In der dritten Sitzung des Dialogforums standen das Thema Verkehrsprognosen und die Bewertungskriterien der Deutsche Bahn AG bei den Trassenalternativen im Mittelpunkt.

2. Sitzung des Dialogforums am 30. November 2011

Die zweite Sitzung des Dialogforums fand am 30. November erstmalig in Oldenburg / Holstein statt. Auf der Tagesordnung standen u.a. Berichte der Arbeitsgemeinschaften und das Thema Tourismusgutachten.

Start des Dialogforums Fehmarnbeltquerung

Die Landesregierung geht bei der Bürgerbeteiligung neue Wege. Das regierungsunabhängige Dialogforum zur Festen Fehmarnbeltquerung ist am 5. September 2011 zu einer ersten Arbeitssitzung zusammen gekommen. Es steht allen wichtigen Akteuren, Gegnern und Befürwortern offen.

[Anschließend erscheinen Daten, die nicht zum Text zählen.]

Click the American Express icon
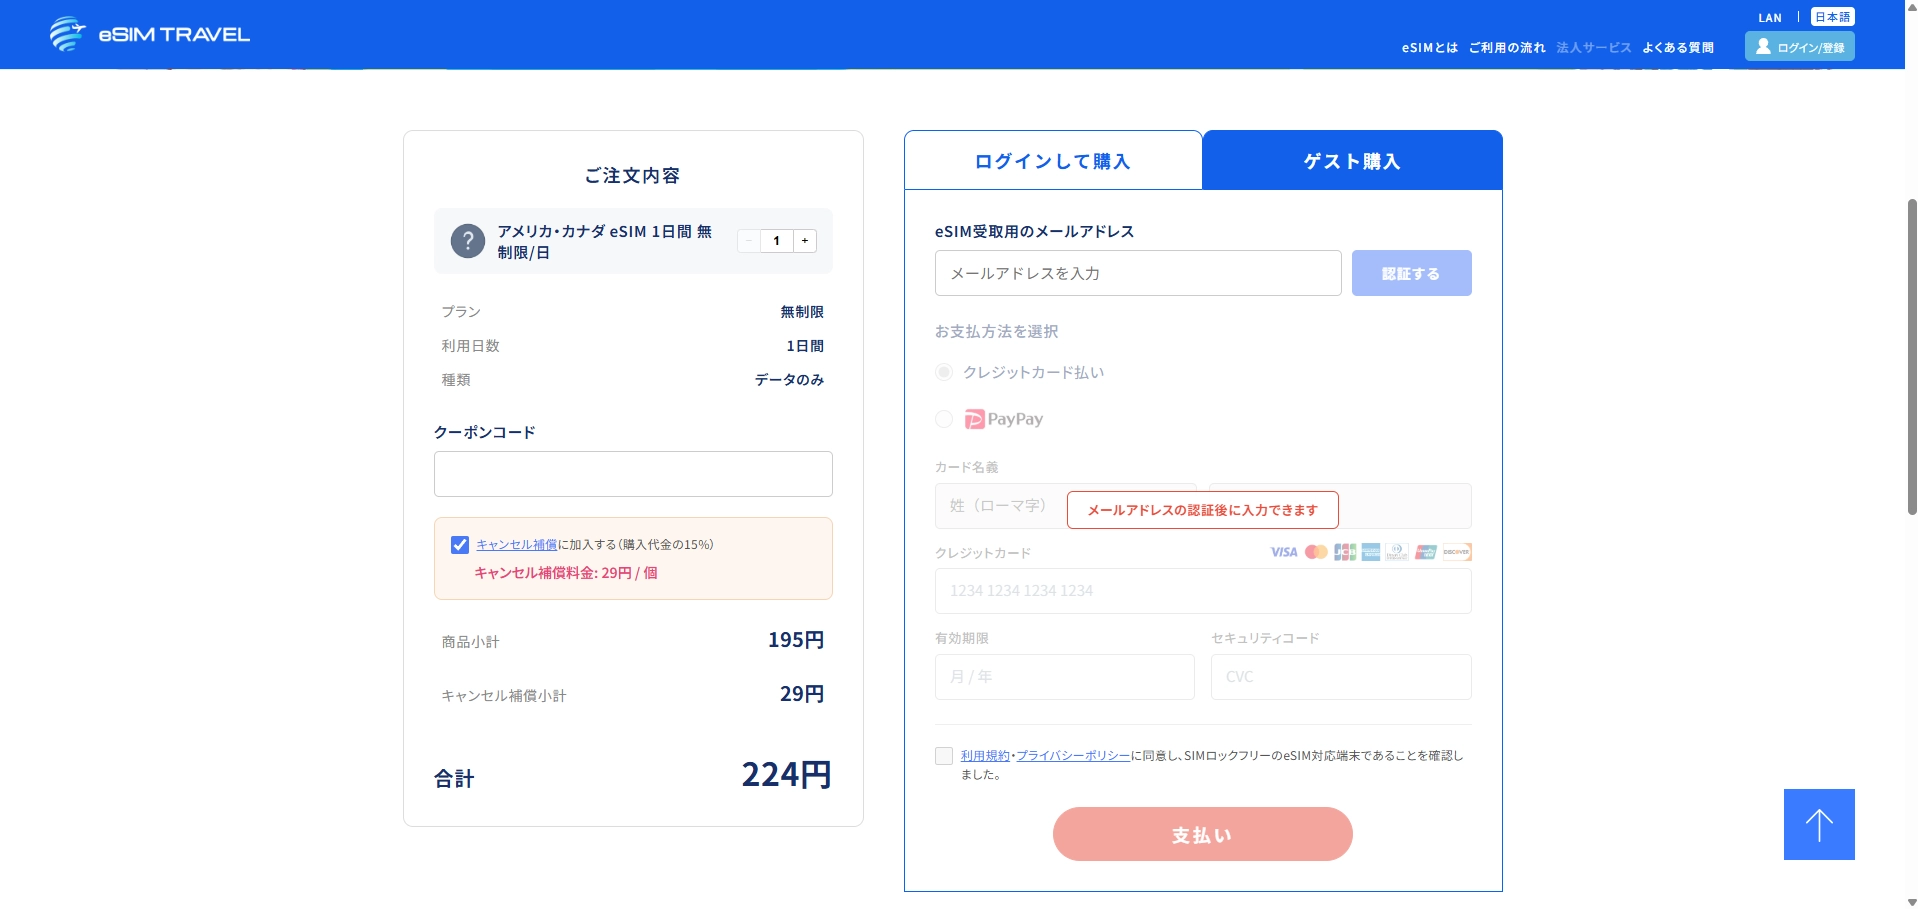Image resolution: width=1918 pixels, height=909 pixels. point(1371,551)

Das gut zwei Dutzend Mitglieder starke Gremium, an dem neben Vertretern der Projektgesellschaft Femern A/S, der Deutschen Bahn AG auch Kommunen, Kreise, Land, Gewerkschaften sowie das Aktionsbündnis gegen die Beltquerung beteiligt sind, tagte erstmalig am 5. September 2011 im Kreishaus von Eutin.